(Stored data)
=== Begin Enclosure ===

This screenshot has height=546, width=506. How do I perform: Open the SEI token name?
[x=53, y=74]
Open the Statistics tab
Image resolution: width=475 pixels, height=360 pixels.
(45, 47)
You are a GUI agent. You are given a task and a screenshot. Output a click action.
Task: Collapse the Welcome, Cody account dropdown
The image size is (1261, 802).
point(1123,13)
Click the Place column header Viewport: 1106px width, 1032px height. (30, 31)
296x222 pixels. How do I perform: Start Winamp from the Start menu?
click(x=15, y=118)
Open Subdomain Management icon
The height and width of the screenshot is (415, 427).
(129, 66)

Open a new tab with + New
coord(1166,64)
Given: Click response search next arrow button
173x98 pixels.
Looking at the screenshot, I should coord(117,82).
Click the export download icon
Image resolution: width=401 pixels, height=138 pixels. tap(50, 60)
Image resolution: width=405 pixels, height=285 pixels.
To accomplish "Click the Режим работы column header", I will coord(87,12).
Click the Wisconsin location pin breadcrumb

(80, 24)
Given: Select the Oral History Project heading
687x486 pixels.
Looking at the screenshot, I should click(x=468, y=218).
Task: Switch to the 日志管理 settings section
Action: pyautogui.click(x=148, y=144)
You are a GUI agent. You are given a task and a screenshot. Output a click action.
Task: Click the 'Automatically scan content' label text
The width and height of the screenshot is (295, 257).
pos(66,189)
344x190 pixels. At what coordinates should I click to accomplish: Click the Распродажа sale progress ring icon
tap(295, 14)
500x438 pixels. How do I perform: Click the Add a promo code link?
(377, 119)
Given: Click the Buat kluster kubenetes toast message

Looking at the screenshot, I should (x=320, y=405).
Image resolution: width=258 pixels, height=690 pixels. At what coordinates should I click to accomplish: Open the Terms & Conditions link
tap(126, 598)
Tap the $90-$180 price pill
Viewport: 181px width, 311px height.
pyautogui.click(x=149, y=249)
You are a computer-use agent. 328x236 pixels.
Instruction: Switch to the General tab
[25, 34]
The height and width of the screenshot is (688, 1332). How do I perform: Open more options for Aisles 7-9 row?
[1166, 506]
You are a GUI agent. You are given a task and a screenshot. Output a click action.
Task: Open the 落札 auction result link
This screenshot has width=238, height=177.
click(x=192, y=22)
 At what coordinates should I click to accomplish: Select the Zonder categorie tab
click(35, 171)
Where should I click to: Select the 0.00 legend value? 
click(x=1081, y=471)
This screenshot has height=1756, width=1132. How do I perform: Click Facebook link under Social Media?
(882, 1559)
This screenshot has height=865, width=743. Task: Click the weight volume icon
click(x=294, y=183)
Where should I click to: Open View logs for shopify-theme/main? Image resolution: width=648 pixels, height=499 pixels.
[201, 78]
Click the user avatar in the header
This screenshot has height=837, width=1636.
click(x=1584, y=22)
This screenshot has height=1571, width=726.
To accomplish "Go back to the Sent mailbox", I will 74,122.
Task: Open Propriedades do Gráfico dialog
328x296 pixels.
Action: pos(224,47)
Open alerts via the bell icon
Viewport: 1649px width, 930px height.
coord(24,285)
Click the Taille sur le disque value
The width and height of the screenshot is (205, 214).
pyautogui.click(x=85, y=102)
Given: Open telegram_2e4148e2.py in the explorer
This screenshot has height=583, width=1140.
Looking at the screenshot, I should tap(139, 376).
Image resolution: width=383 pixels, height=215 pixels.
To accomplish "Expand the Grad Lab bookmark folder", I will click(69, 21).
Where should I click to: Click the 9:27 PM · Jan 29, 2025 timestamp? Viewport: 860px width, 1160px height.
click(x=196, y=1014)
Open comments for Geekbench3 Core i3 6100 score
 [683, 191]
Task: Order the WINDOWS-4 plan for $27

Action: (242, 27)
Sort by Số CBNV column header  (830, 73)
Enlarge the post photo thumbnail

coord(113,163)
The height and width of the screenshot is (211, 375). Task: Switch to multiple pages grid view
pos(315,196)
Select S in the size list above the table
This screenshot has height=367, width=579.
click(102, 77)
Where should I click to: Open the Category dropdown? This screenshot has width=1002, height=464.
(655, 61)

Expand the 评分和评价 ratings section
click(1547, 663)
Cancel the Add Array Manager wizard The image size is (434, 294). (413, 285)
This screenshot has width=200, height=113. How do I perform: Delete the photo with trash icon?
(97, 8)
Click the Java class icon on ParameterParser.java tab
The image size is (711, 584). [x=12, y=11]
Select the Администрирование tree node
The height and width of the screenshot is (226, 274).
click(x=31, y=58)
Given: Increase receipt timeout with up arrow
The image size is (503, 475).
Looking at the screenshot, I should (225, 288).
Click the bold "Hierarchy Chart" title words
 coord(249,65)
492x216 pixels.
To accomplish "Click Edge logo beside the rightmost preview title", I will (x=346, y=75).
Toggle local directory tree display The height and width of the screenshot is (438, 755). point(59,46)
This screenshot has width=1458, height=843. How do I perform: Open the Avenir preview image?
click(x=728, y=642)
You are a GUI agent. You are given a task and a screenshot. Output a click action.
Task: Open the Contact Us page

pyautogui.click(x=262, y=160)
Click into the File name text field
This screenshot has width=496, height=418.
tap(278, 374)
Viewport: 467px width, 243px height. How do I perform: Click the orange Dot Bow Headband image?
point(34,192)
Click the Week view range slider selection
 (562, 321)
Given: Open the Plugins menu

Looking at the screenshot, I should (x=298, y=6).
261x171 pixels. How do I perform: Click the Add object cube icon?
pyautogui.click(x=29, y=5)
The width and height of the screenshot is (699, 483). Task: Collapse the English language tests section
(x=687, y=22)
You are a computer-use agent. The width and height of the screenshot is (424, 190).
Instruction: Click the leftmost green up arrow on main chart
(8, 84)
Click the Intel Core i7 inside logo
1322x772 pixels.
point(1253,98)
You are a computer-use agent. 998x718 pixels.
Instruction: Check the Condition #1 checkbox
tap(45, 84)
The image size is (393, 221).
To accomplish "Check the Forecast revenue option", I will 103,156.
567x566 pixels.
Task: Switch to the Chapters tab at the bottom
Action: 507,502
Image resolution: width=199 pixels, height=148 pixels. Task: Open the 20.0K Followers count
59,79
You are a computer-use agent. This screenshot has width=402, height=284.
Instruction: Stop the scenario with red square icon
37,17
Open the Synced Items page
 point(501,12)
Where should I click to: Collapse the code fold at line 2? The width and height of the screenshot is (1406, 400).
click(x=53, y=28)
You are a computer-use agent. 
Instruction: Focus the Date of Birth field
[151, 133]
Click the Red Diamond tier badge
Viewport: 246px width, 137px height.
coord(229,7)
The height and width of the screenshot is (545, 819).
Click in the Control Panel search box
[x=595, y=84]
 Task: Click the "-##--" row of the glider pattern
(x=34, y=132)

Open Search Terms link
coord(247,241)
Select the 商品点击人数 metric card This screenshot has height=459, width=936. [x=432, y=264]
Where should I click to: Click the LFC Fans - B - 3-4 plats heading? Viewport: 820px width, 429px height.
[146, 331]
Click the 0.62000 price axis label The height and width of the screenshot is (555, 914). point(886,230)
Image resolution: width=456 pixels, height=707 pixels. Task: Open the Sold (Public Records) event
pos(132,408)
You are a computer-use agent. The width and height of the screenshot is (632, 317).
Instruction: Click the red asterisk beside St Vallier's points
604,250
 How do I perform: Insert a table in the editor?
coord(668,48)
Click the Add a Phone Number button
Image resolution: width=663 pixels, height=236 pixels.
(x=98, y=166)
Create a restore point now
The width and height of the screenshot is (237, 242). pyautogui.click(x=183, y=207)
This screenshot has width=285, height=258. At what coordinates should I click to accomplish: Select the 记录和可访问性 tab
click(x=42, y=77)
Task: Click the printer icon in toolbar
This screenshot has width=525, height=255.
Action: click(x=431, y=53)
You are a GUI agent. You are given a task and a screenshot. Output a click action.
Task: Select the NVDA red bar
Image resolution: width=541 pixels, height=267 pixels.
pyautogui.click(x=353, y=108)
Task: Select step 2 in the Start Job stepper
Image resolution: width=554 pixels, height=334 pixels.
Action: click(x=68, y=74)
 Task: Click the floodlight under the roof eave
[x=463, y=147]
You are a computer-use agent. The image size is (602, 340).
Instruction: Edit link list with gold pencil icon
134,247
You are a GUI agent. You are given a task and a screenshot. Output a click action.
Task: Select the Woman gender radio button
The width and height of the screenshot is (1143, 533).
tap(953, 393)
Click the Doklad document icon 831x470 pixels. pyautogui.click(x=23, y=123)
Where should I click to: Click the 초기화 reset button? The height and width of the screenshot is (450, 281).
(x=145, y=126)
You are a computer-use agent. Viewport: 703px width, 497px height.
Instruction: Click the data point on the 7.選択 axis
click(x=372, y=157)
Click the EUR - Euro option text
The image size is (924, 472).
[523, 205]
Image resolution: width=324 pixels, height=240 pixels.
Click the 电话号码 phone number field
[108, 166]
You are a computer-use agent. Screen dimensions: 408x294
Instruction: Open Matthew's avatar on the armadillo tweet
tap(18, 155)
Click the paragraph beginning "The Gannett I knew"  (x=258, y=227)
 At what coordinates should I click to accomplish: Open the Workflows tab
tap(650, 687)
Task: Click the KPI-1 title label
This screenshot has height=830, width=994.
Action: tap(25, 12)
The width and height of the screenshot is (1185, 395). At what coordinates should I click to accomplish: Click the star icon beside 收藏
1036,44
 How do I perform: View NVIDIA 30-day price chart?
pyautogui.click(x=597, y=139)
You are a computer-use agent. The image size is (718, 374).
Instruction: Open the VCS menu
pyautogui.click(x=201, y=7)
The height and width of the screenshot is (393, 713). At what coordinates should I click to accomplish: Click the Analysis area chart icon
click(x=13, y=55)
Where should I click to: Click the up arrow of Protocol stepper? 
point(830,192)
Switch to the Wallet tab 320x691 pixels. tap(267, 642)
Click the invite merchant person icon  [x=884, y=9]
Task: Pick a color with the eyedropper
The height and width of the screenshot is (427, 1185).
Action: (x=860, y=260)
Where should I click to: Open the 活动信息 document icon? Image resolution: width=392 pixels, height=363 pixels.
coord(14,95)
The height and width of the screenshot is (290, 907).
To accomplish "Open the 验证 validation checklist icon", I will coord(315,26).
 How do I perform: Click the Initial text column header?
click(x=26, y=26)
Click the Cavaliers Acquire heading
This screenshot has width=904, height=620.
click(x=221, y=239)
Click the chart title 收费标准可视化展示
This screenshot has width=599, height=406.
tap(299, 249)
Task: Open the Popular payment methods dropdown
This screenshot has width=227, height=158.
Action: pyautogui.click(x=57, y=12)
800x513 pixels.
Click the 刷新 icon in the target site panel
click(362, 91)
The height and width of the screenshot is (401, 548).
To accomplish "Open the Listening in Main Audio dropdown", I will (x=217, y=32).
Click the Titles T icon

=== End Enclosure ===

● **TASK DETAILS**: The lines above starting at the one that contains "Where should I click to: Open the Category" and ending at the one that contains "is (424, 190)." must be transcribed exactly, and no other lines may appear.

● **ANSWER SPACE**:
Where should I click to: Open the Category dropdown? This screenshot has width=1002, height=464.
(655, 61)

Expand the 评分和评价 ratings section
click(1547, 663)
Cancel the Add Array Manager wizard The image size is (434, 294). (413, 285)
This screenshot has width=200, height=113. How do I perform: Delete the photo with trash icon?
(97, 8)
Click the Java class icon on ParameterParser.java tab
The image size is (711, 584). [x=12, y=11]
Select the Администрирование tree node
The height and width of the screenshot is (226, 274).
click(x=31, y=58)
Given: Increase receipt timeout with up arrow
The image size is (503, 475).
Looking at the screenshot, I should (225, 288).
Click the bold "Hierarchy Chart" title words
 coord(249,65)
492x216 pixels.
To accomplish "Click Edge logo beside the rightmost preview title", I will (x=346, y=75).
Toggle local directory tree display The height and width of the screenshot is (438, 755). point(59,46)
This screenshot has width=1458, height=843. How do I perform: Open the Avenir preview image?
click(x=728, y=642)
You are a GUI agent. You are given a task and a screenshot. Output a click action.
Task: Open the Contact Us page

pyautogui.click(x=262, y=160)
Click into the File name text field
This screenshot has width=496, height=418.
tap(278, 374)
Viewport: 467px width, 243px height. How do I perform: Click the orange Dot Bow Headband image?
point(34,192)
Click the Week view range slider selection
 (562, 321)
Given: Open the Plugins menu

Looking at the screenshot, I should (x=298, y=6).
261x171 pixels. How do I perform: Click the Add object cube icon?
pyautogui.click(x=29, y=5)
The width and height of the screenshot is (699, 483). Task: Collapse the English language tests section
(x=687, y=22)
You are a computer-use agent. The width and height of the screenshot is (424, 190).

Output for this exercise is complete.